Copy, exactly as written, the lines that begin at the one containing "Where should I" and end at the one containing "This screenshot has width=1388, height=781.". Skip any pictures in the data below.

━━ SUPPLIED MATERIAL ━━

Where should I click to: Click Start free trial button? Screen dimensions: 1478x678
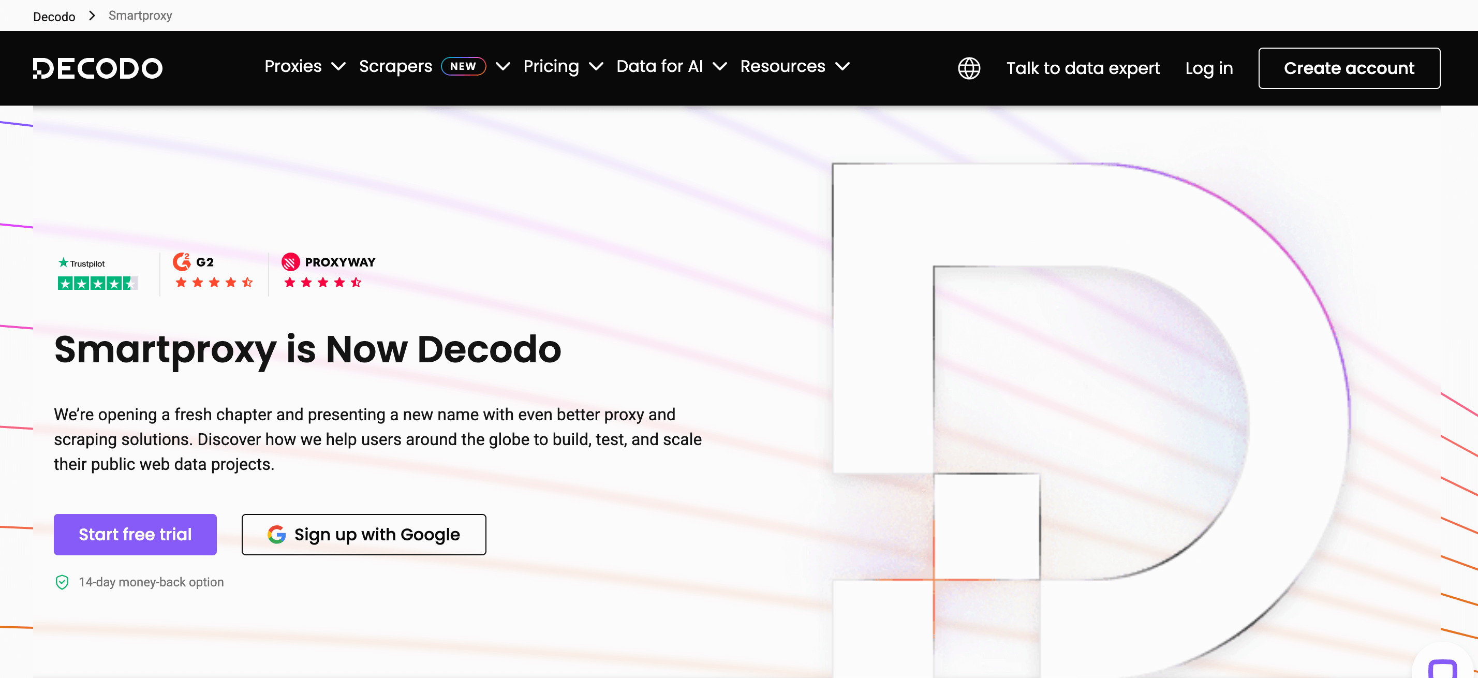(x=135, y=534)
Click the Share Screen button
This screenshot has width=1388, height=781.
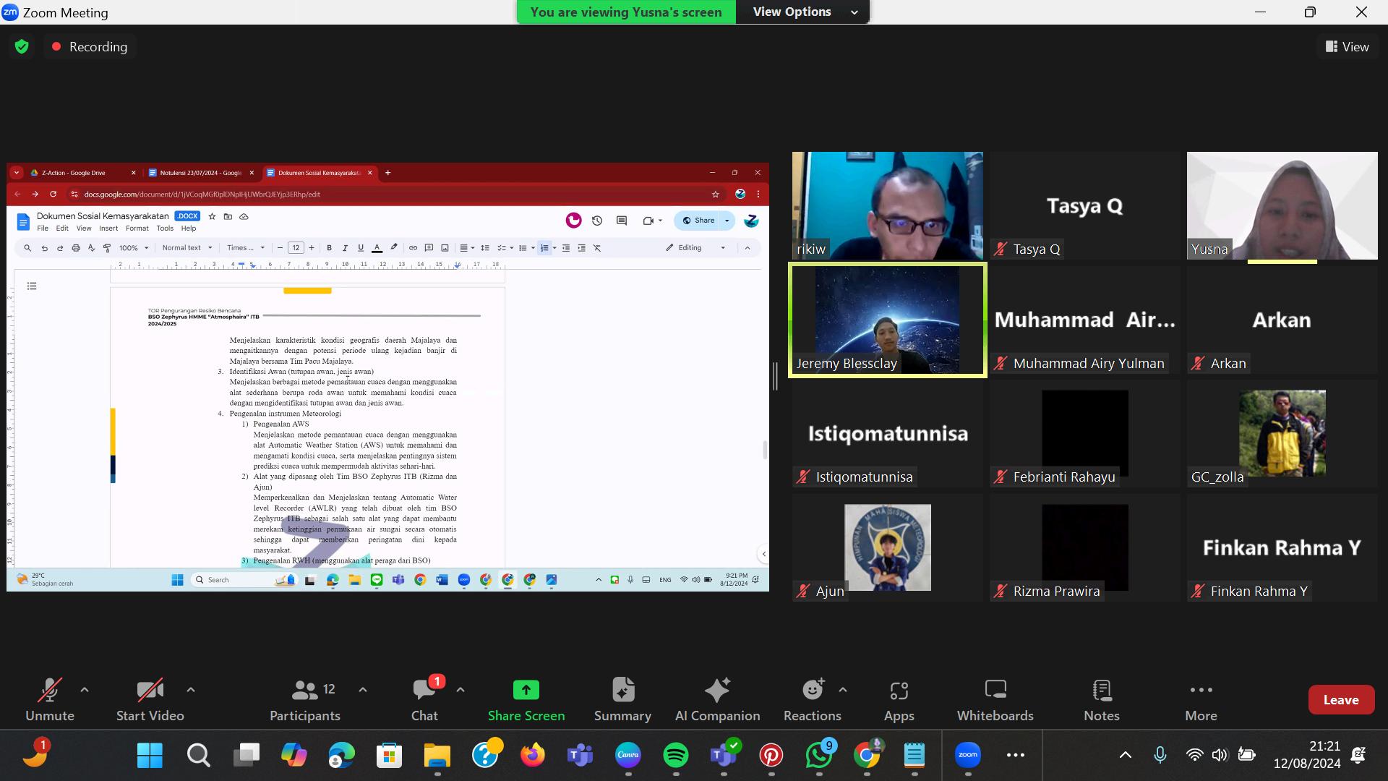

━━━
━━ SUPPLIED MATERIAL ━━

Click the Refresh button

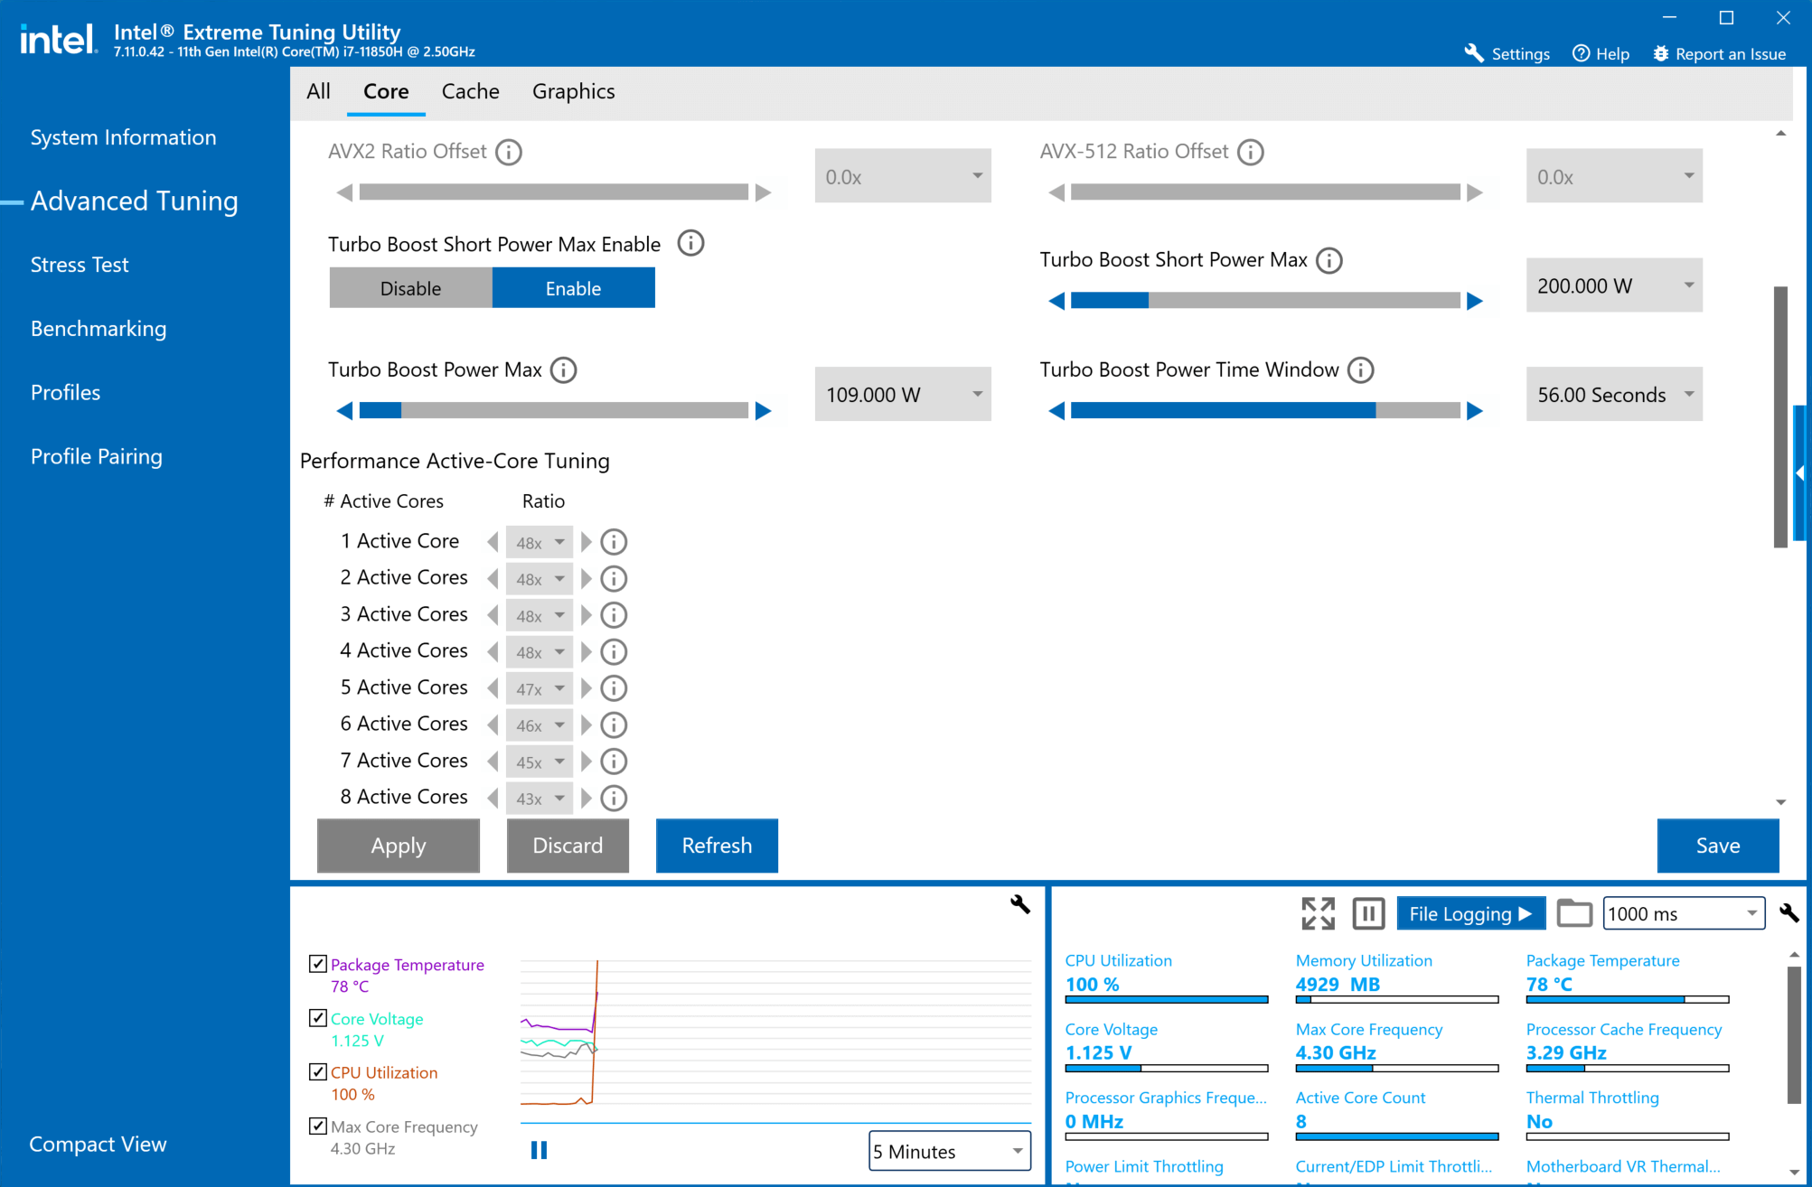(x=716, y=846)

━━━

• _PROBLEM SOLUTION_:
Where should I click to: Click Start free trial button? Screen dimensions: 1478x678
(x=135, y=534)
Click the Share Screen button
This screenshot has width=1388, height=781.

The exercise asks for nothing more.